READING PASSAGE>
--------
A frigid winter storm has killed at least 18 people as it swept across the US, knocking out power to hundreds of thousands of homes and businesses and leaving millions of people on edge about the possibility of blackouts.
The storm unleashed its full fury on Buffalo, New York, with hurricane-force winds causing whiteout conditions. Emergency response efforts were paralysed, and the city’s international airport was shut down.
Across the US, officials have attributed deaths to exposure, car crashes, a falling tree limb and other effects of the storm.
At least three people died in the Buffalo area, including two who suffered medical emergencies in their homes and could not be saved because emergency crews were unable to reach them amid historic blizzard conditions.
Deep snow, single-digit temperatures and day-old power outages sent Buffalo residents scrambling on Saturday to get out of their houses to anywhere that had heat.
New York Governor Kathy Hochul said the Buffalo Niagara International Airport would be closed through Monday morning and almost every fire truck in the city was stranded in the snow.
“No matter how many emergency vehicles we have, they cannot get through the conditions as we speak,” Ms Hochul said.
--------
DATA FOR ANALYSIS>
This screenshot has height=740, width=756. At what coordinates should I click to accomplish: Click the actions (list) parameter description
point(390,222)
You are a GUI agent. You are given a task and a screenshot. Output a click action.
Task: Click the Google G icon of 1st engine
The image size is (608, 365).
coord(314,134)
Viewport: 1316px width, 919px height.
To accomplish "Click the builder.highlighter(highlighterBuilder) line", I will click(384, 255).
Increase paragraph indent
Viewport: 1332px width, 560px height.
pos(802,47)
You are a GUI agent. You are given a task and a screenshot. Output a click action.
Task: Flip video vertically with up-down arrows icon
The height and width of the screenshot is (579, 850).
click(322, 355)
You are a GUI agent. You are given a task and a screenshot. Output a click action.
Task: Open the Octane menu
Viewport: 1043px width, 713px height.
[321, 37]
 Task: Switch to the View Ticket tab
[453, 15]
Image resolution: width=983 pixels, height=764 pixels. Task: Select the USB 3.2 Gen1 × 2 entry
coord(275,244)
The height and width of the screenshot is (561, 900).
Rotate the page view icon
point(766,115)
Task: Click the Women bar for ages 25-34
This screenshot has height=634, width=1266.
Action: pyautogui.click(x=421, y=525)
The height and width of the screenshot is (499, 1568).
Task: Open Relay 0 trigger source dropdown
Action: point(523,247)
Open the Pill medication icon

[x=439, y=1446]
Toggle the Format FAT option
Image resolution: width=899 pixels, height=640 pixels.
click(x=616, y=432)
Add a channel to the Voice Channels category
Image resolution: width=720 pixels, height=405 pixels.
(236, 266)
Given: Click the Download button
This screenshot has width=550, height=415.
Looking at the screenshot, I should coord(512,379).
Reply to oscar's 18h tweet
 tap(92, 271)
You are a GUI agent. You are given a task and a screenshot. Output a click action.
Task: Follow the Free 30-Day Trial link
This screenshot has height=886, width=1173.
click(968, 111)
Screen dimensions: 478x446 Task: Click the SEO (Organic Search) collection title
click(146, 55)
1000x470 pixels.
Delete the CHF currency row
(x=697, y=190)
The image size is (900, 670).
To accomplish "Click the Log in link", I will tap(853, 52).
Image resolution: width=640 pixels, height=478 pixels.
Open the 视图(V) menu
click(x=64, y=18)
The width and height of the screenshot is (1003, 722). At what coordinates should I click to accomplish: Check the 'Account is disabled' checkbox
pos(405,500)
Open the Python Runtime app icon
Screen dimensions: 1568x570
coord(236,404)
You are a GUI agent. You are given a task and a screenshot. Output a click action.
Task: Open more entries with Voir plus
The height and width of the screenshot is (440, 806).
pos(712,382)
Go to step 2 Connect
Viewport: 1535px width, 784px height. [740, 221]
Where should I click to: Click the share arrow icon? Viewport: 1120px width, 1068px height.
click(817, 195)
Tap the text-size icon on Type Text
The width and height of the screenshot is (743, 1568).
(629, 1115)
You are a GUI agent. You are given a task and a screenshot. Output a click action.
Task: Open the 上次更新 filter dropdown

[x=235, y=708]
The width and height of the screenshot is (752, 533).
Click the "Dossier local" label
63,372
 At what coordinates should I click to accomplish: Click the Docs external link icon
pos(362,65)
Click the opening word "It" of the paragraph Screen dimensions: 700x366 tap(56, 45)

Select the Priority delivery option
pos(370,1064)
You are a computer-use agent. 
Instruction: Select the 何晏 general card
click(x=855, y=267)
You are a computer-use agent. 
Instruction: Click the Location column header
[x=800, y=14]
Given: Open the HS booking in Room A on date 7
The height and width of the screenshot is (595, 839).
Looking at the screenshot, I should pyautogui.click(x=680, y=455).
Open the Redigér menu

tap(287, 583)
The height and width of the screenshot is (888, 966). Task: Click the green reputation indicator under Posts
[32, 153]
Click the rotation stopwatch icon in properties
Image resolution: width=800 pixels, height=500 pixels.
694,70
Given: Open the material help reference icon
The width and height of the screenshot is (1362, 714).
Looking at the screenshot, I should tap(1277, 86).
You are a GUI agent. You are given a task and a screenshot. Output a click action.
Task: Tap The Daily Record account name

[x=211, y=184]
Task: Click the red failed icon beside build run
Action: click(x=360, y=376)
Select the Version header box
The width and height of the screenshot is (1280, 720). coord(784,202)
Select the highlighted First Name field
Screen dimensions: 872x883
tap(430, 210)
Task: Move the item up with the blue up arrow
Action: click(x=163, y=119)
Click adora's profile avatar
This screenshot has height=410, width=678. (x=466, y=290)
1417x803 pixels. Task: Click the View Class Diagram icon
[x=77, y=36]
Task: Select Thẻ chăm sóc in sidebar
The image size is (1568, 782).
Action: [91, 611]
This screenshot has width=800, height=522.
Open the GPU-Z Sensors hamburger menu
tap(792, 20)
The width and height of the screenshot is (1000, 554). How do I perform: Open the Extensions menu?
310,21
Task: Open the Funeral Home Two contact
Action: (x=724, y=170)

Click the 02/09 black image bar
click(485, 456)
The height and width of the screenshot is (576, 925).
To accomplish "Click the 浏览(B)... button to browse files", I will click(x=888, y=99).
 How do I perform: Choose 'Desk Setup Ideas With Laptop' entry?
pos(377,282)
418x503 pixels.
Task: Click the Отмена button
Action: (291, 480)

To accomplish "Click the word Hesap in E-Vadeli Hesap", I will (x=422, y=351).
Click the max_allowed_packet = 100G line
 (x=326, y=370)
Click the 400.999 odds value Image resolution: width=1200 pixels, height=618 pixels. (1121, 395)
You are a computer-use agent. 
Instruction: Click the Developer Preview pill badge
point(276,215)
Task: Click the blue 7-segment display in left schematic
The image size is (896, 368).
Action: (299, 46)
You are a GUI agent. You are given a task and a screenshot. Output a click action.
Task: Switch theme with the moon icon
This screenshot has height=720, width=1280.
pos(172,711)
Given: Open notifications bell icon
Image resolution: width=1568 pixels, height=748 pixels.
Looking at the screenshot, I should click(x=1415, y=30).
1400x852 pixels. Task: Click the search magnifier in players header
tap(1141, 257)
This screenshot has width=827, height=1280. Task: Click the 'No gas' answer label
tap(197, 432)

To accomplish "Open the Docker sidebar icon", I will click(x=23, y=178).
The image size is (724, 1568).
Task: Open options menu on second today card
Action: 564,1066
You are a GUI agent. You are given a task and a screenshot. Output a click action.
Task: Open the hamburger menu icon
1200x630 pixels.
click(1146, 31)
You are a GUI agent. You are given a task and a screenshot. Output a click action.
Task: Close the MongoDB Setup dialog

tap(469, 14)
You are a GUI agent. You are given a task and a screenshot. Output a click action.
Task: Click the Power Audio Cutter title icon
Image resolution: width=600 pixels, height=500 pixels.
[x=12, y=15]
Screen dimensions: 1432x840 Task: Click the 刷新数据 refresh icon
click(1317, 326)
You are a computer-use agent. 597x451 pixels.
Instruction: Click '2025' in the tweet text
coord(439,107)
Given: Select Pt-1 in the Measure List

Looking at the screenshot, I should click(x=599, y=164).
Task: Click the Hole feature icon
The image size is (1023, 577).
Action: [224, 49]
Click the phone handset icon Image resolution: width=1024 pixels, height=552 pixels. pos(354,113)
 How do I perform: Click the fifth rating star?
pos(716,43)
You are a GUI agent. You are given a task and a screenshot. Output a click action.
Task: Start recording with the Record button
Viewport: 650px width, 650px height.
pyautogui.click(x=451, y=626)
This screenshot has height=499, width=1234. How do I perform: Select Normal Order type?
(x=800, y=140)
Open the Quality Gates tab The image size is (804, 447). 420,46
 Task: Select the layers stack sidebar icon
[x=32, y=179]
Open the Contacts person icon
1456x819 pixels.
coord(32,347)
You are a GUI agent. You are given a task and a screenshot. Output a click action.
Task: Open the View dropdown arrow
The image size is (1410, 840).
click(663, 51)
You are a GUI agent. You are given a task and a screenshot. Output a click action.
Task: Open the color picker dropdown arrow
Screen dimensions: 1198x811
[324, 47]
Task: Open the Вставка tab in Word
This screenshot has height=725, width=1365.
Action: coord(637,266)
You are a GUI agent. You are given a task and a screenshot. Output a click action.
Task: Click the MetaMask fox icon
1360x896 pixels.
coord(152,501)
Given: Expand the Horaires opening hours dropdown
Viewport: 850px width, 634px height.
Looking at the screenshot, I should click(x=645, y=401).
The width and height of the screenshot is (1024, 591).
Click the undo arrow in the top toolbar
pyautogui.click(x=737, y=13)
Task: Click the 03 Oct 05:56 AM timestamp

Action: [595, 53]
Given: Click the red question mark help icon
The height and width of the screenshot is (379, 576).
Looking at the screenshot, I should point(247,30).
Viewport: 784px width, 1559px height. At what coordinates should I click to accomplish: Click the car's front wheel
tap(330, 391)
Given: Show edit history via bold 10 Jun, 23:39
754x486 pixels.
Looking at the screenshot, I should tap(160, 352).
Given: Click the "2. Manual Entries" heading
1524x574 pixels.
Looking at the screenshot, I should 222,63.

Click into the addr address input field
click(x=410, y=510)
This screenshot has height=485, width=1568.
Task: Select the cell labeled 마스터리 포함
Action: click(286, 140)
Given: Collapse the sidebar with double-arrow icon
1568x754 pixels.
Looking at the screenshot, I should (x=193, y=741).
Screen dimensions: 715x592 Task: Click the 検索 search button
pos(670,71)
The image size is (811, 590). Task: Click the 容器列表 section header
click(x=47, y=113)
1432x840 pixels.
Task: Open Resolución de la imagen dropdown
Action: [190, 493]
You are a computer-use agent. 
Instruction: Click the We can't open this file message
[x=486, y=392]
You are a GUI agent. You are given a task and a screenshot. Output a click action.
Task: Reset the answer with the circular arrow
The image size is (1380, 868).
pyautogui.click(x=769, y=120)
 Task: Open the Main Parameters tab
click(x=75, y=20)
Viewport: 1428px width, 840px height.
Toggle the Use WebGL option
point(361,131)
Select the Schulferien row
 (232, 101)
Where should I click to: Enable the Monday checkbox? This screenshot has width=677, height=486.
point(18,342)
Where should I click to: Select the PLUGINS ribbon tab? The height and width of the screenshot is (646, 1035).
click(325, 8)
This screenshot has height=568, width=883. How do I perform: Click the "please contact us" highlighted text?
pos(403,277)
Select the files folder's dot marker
--------
EXERCISE PROMPT>
Render this sentence from the winter storm report in Spanish: "Across the US, officials have attributed deaths to exposure, car crashes, a falling tree limb and other effects of the storm." The entries have no connection to the text about the winter storm.

RESULT OF THE EXERCISE>
En todo Estados Unidos, las autoridades han atribuido las muertes a la exposición a la intemperie, a accidentes de tráfico, a la caída de una rama de árbol y a otros efectos de la tormenta.